George Will's column today tells the story of how New York State's Blaine Amendment is limiting the activities of a man, Rev. Michael Faulkner, who wants to open a religiously based school in Harlem. What is the Blaine Amendment?
Republican James G. Blaine came within 1,047 votes of becoming president. He lost New York, and hence the White House, by that margin to Grover Cleveland in 1884. New York's large Catholic population loathed Republicans after a Presbyterian clergyman, speaking in Blaine's presence, said the Democratic Party's antecedents were ''rum, Romanism and rebellion.''
Protestants resented the impertinence of Catholic immigrants who founded schools that taught Catholicism as forthrightly as public schools then taught Protestantism.

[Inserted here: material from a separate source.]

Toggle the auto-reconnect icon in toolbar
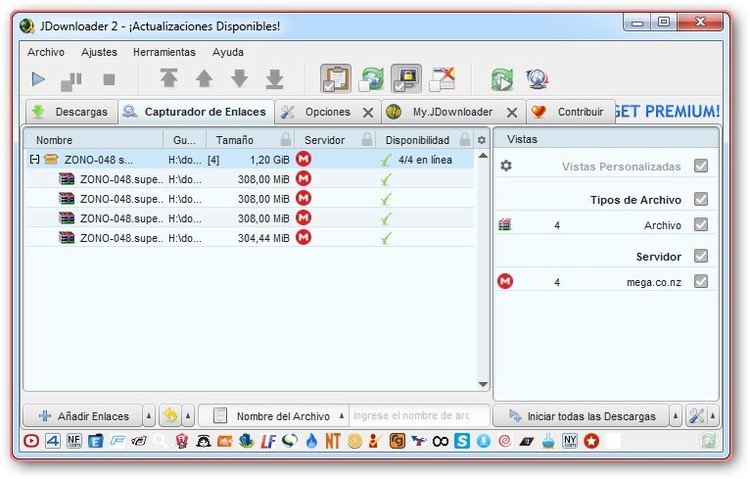Image resolution: width=750 pixels, height=479 pixels. point(372,79)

Protestants thought a public school should be, in Horace Mann's words, a ''nursery of piety'' - of Protestant piety - dispensing ''judicious religious instruction,'' judiciousness understood as Protestantism.

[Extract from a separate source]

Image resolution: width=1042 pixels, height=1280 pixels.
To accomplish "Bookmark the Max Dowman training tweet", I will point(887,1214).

In 1875, Blaine, hoping anti-Catholicism would propel him to the presidency, unsuccessfully tried to amend the U.S. Constitution to stipulate that no public money shall go to schools ''under the control of any religious sect.'' The pervasive Protestantism was not considered sectarian. Eventually 37 states passed similar amendments to their constitutions. Congress required Blaine provisions in the constitutions of new states entering the union.
South Dakota is one of those states that was required to have a "Blaine Amendment" in its constitution. It is still there. The "Blaine" aspects to Article VI, Section 3 are those denying any public funds for religious institutions. Is it not time to repeal this relic of the bigotries of a bygone era?
BTW, Will points out that Rev. Faulkner is attempting to have the New York Amendment thrown out by the courts as a violation of the First Amendment. There might be a "free exercise" argument here, but it is a weak one. The proper move, in New York and here, is to remove this ancient bigotry through the democratic process.